Former Republican presidential nominee Mitt Romney again rejected President Obama's comparisons between Obamacare and Romney's health care policy while governor of Massachusetts Sunday on Meet The Press, saying Obama had failed to learn the lessons from that state-run plan and had been dishonest with the American people.
Referring to Obama's infamous promise that "if you like your plan you will keep your plan," Romney said that falsehood could undermine his entire presidency.
"Perhaps the most important lesson the president, I think, failed to learn was, you have to tell the American people the truth," Romney said. "When he told the American people that you could keep your health insurance if you wanted to keep that plan, period, he said that time and again, he wasn't telling the truth, and I think that fundamental dishonesty has really put in peril the whole foundation of his second term."
Romney also laid out his belief that states should be able to craft their own plans but not be subjected to a sweeping federal policy, owing to the differences between states, their populations and their respective health factors:
DAVID GREGORY: Why do you reject the comparison, the compliment from President Obama this week when he says Obamacare based on Romneycare and that's the right way to go?
MITT ROMNEY: Well, I think the president failed to learn the lessons that came from the experience in Massachusetts. First of all, the Massachusetts experience was a state-run plan. The right way to deal with health care reform is not to have a one-size-fits-all plan that's imposed on all the states, but recognizing the differences between different states and their populations. States should be able to craft their own plans to get all their citizens insured and to make sure that preexisting conditions are covered, and there's some other differences. In Massachusetts, we phased in the requirements so that there was a slow rollout. That way you could test the systems as you went along to make sure there wouldn't be glitches. Perhaps the most important lesson the president, I think, failed to learn was, you have to tell the American people the truth. When he told the American people that you could keep your health insurance if you wanted to keep that plan, period, he said that time and again, he wasn't telling the truth, and I think that fundamental dishonesty has really put in peril the whole foundation of his second term.
GREGORY: On that point, we are talking about a small piece of the individual market, about 5%. In your law in Massachusetts, there were also minimum requirements for health plans in order to qualify for health insurance in Massachusetts, and the reason for that is so that you had basic plans that didn't allow presumably young and healthier people not to be adequately covered, because if they ended up getting a condition, the rest of the people have to pay for it.
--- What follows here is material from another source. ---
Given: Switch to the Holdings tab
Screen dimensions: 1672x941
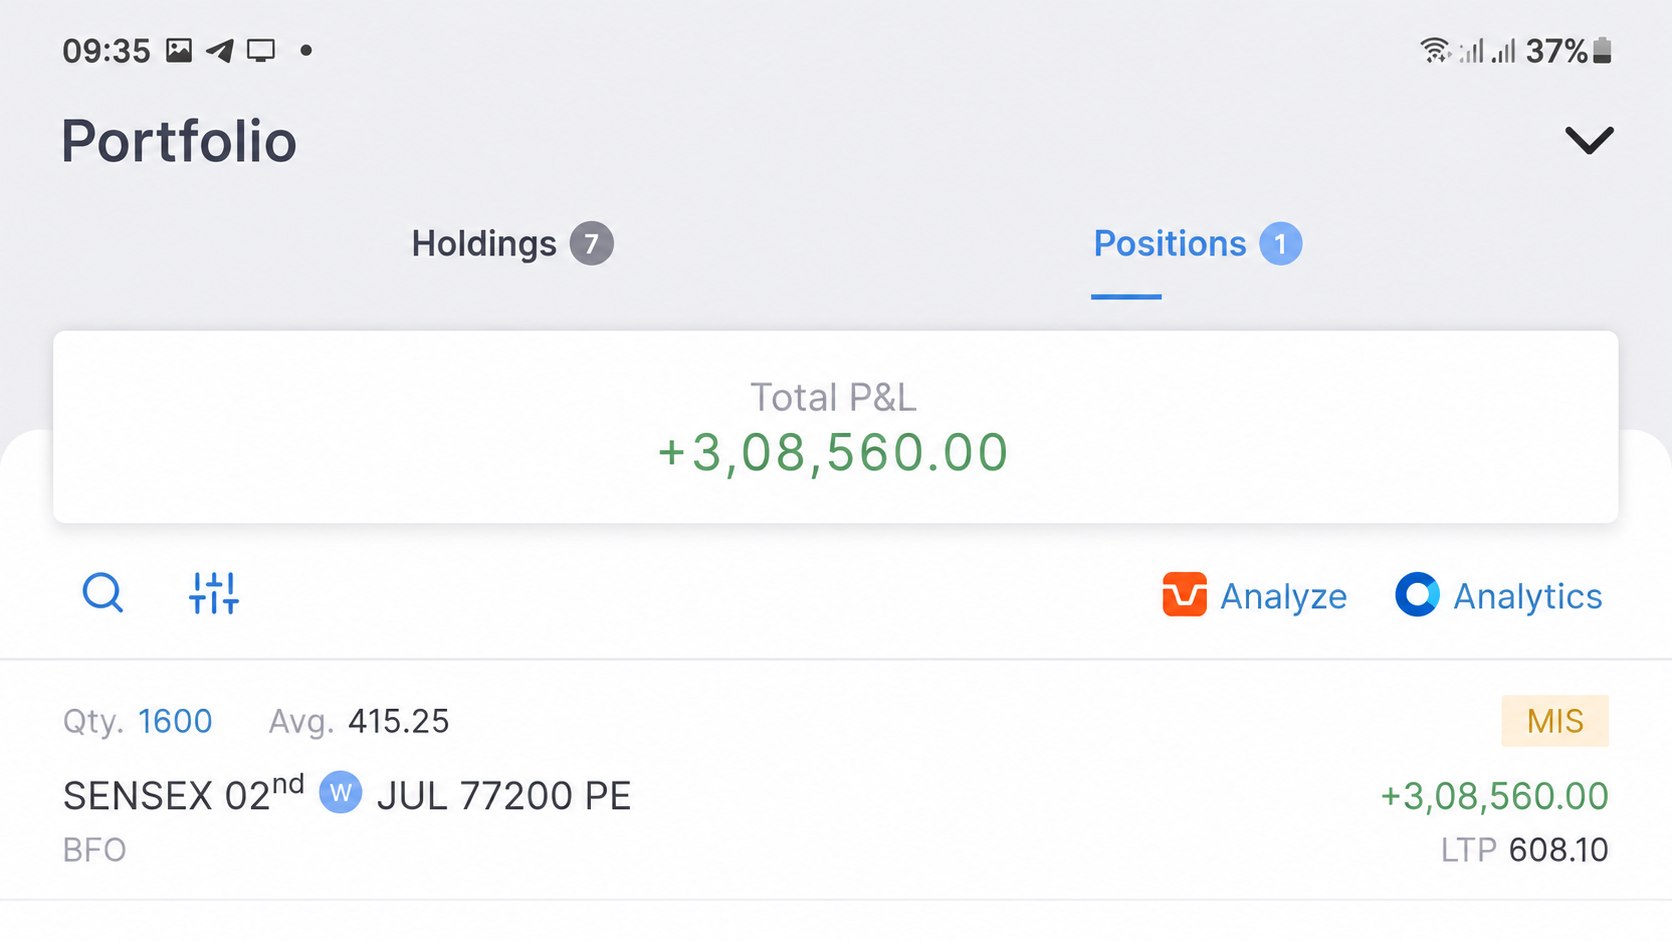Looking at the screenshot, I should (x=512, y=243).
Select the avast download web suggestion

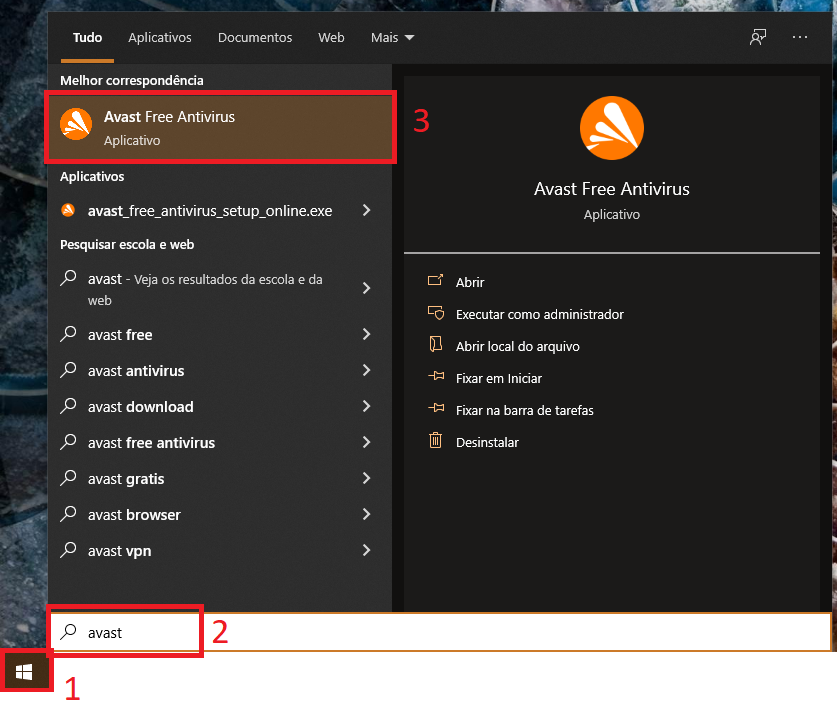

That hurts your risk pool.
ROMNEY: Well, we could talk about the technical differences between the Massachusetts plan and the federal plan, but the key, i think, that has really undermined the president's credibility in the hearts of the American people is that he went out as a centerpiece of his campaign and as a centerpiece of Obamacare over the last several years saying time and time again that fundamental to his plan was the right people would have to keep their insurance plan, and he knew that was not the case. He could know it by looking at Massachusetts and seeing people there lost insurance. He could have learned those lessons and told the people the truth, but he didn't. He told people they could keep their plan, and, you know, it was NBC News that said, look, some 6 million people are going to lose their insurance. That's not some little number, that's 6 million American people.